When I’ve read into this, my understanding is that it’s impossible to define what is optimum, since it will vary by the floral and fauna in question, each with their own optimum.

I believe the big concern with climate change is the rate of change. A slower change allows for natural adaptation while a sudden change can appear catastrophic to individual species.


#99

You know I sometimes wonder if the “can appear catastrophic” is a psychological response to the broken morality so prevalent in modern society. A kind of overwhelming guilt-ridden angst for the wide range of “messing up” that each of us knows we are a part of every day. We don’t trust the environment to house and feed us not merely because we mistreat the environment, but because we have betrayed our humanity in a million ways and feel that treachery in our bones. We just don’t know how to change our ways so we have latched on to quite an innocuous scapegoat, CO2, that simplifies the problem and at the same time directs and mitigates our guilt because we feel like we can and are doing something that is manageable, but not addressing the real issues.

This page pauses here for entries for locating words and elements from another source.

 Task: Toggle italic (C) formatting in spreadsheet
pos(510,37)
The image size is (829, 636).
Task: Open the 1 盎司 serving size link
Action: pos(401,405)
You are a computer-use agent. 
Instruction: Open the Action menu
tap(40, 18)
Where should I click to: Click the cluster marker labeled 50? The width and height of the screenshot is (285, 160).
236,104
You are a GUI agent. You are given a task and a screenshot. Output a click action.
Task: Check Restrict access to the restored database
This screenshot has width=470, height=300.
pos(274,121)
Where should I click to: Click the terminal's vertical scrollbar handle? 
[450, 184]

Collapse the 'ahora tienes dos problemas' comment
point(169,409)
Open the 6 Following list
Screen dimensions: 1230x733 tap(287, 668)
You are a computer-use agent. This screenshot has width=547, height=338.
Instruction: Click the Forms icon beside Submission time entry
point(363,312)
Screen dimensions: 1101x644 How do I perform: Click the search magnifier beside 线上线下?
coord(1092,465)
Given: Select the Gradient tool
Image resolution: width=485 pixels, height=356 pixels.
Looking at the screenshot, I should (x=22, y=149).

This concern over the “rate of change” might be more a function of the rate of our rising anxiety rather than the situation in reality.

Just a thought.

I also suspect the drum beaters and scare mongers are having a field day tapping into and controlling the direction of that anxiety towards the ends they want to come about.


#100

Hi LBN,

Any serious reader of the Cook paper knows that the category 6 and 7 papers, which comprise 95% of the 4,000 papers expressing an opinion, are silent about the amount of warming contributed by human activities. Dana Nuccitelli, one of the authors, admits this on the SkepticalScience website. Therefore, the most one can reasonably infer is that 95% would endorse the proposition that human activities are causing some warming, a trivial finding.

AGW is defined in the Introduction as the proposition that “human activity is very likely causing most of the current GW”. That was their research question. Its in the paper. Their original endorsement classification scheme would have answered it very nicely, if they had used it in their results. Just tell us how many Category 1 endorsing papers you found, please. There was no excuse for collapsing the categories and hiding the 2%. At the very least, the authors should have given the combination special definition or explanation. Otherwise, a casual reader will get the impression that AGW in “Endorse AGW” retains the same definition from the Introduction.

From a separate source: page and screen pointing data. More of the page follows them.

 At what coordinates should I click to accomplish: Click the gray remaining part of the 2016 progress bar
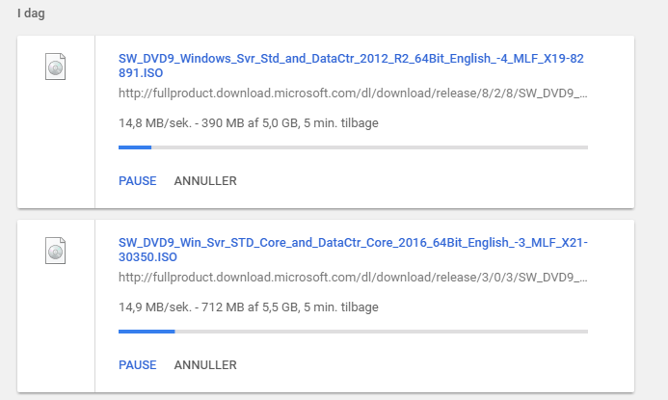tap(382, 332)
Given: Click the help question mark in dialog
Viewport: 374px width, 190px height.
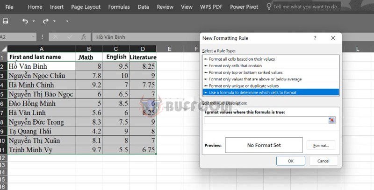Looking at the screenshot, I should (315, 38).
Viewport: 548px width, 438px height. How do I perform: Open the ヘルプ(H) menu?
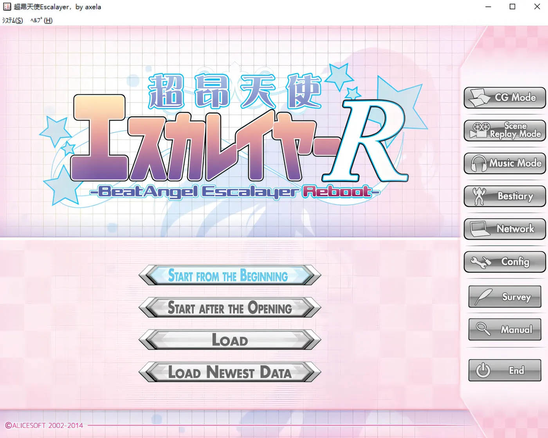pos(41,20)
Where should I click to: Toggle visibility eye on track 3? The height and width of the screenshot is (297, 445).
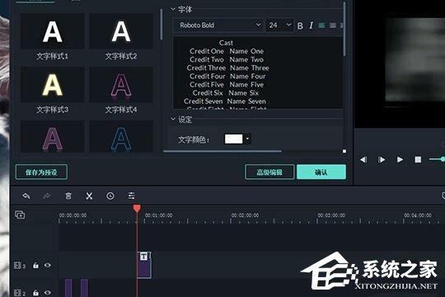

No, no matter how you look at it, Cook et al give a very dishonest presentation of their results, and they themselves continue to misrepresent their results elsewhere and celebrate their contribution to the propaganda effort.

But why belabor this if I admit that most scientists probably believe that human activities are causing most of the global warming?

  1. The extent of the consensus is nevertheless exaggerated.
  2. The mendacity of establishment researchers must be exposed. Cook et al, unfortunately, are not uncommon. And the fact that such papers get published implicates the entire community.